● **RECORDS SHOWN**
|---|

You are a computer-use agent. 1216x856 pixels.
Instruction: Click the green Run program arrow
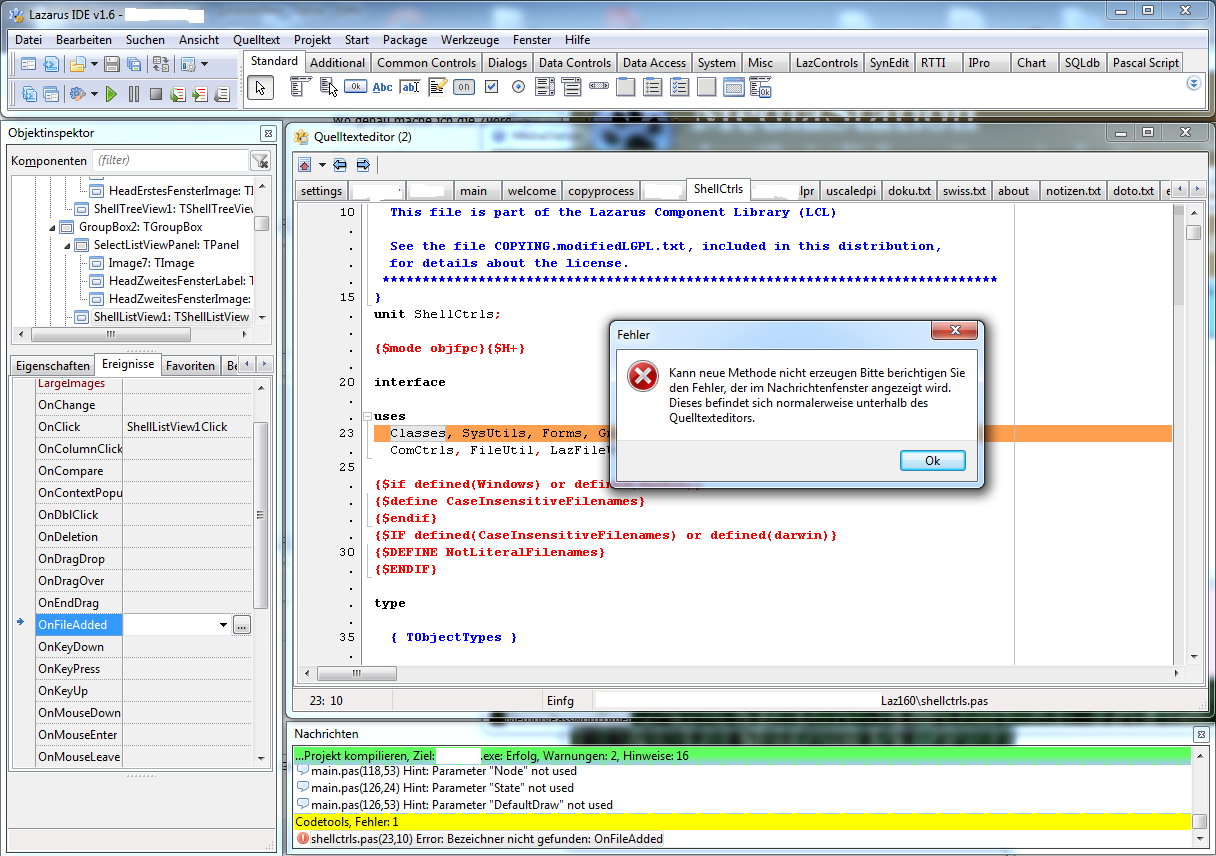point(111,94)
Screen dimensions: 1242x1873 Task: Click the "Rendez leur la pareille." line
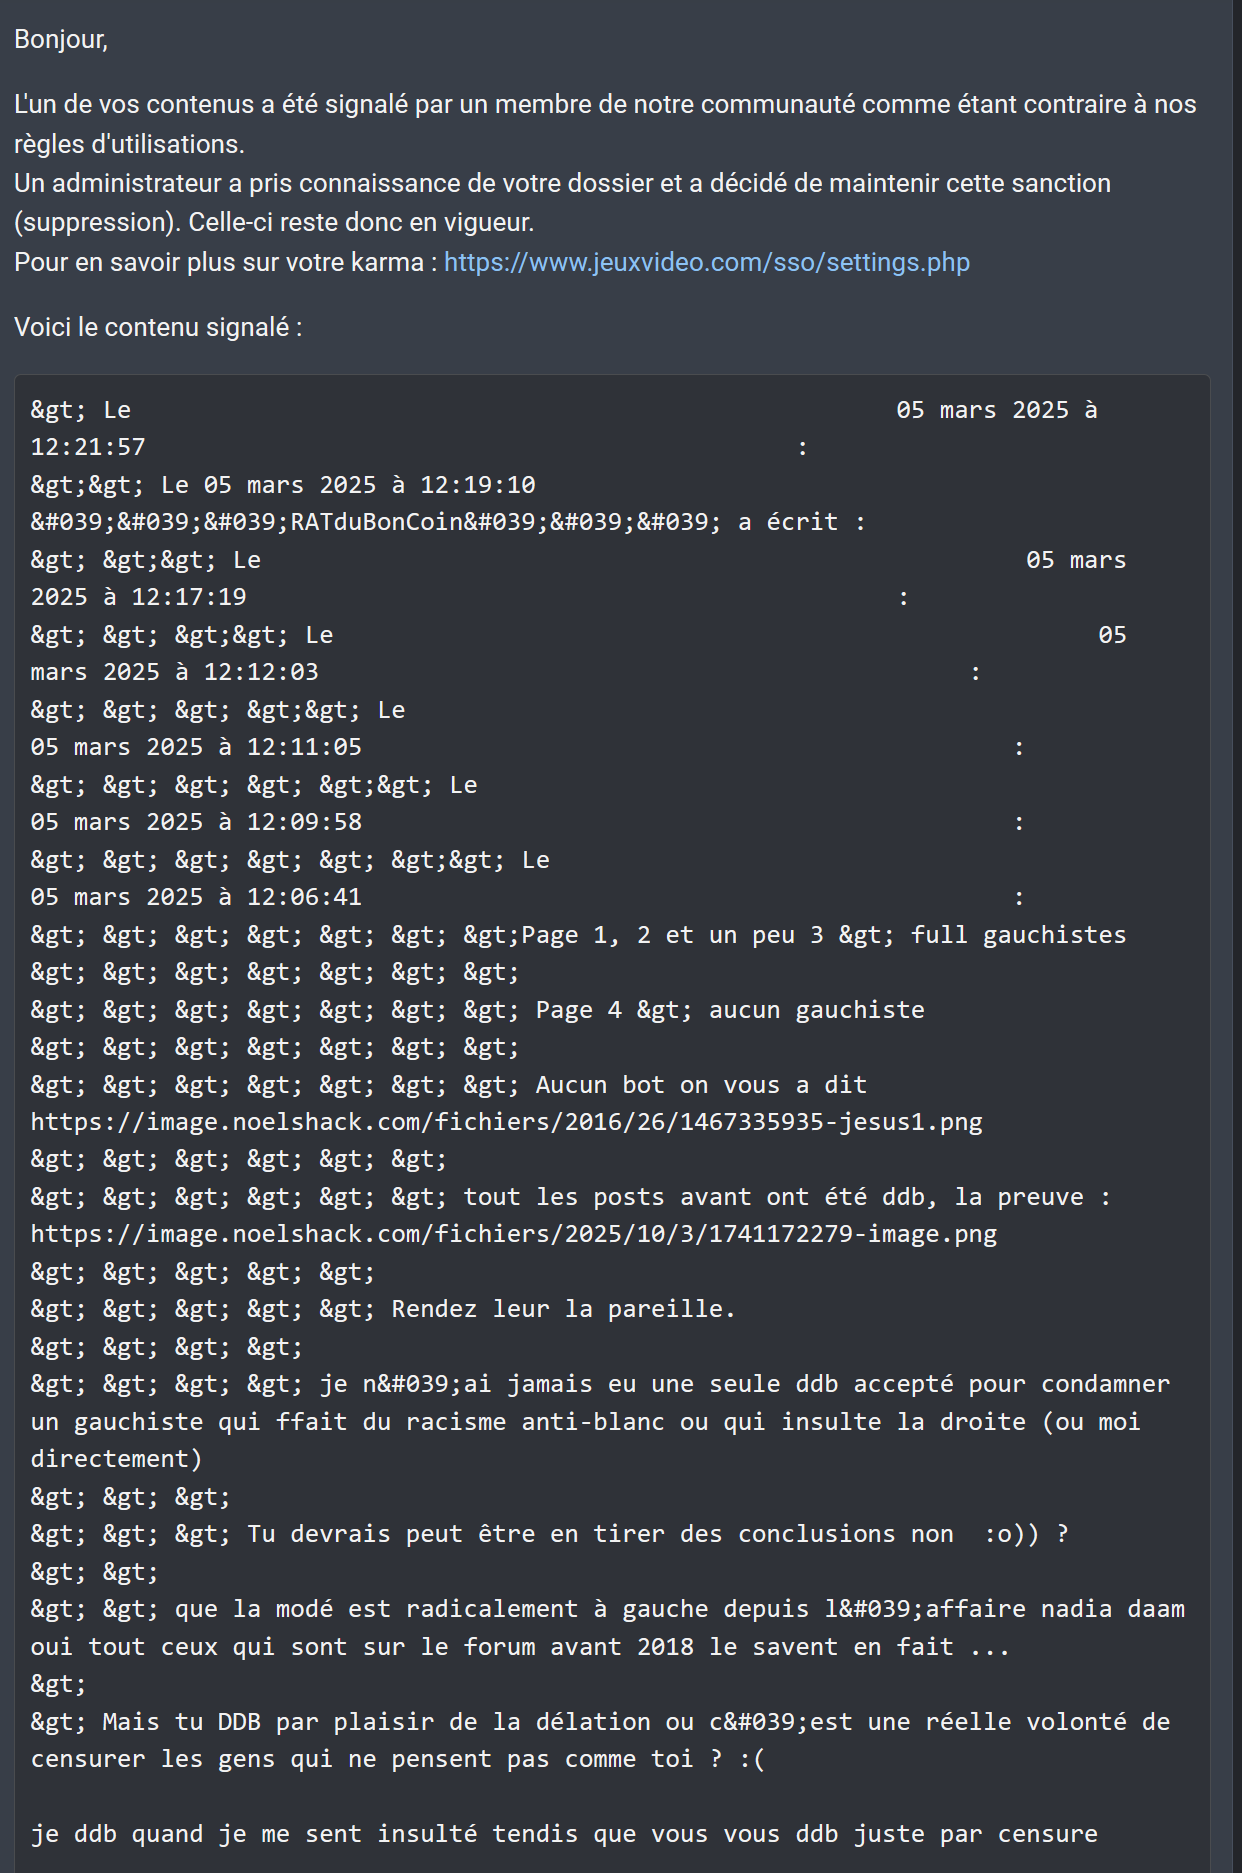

|---|

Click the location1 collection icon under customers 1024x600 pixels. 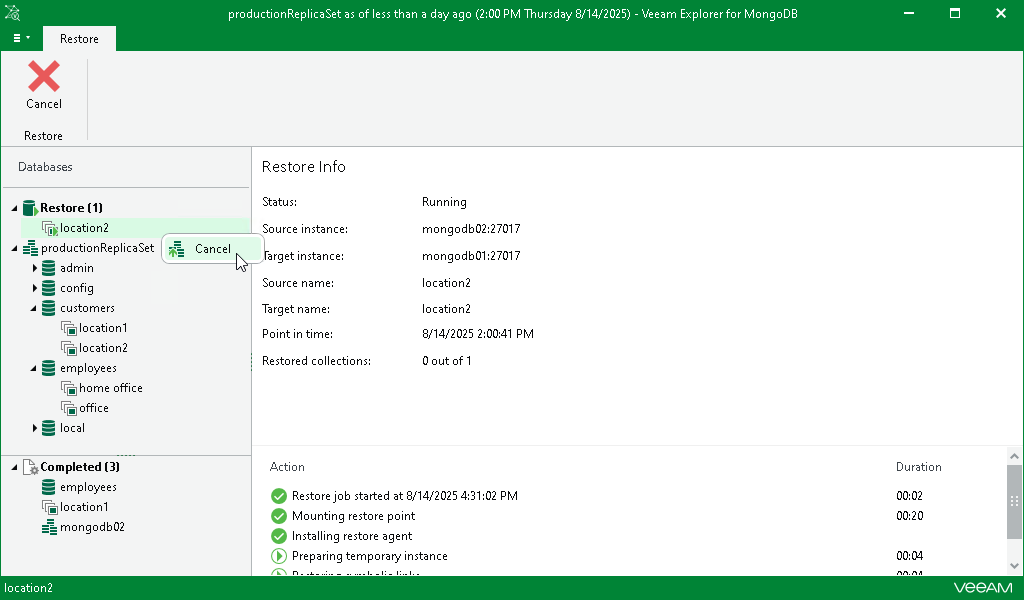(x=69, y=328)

|---|

● **DIRECTIONS**
For the material above, give again only the lines starting at the line that contains "You are a computer-use" and ending at the line that contains "Screen dimensions: 1242x1873". Pictures do not belong in the copy.

● **RESULT**
You are a computer-use agent. 1216x856 pixels.
Instruction: Click the green Run program arrow
point(111,94)
Screen dimensions: 1242x1873 Task: Click the "Rendez leur la pareille." line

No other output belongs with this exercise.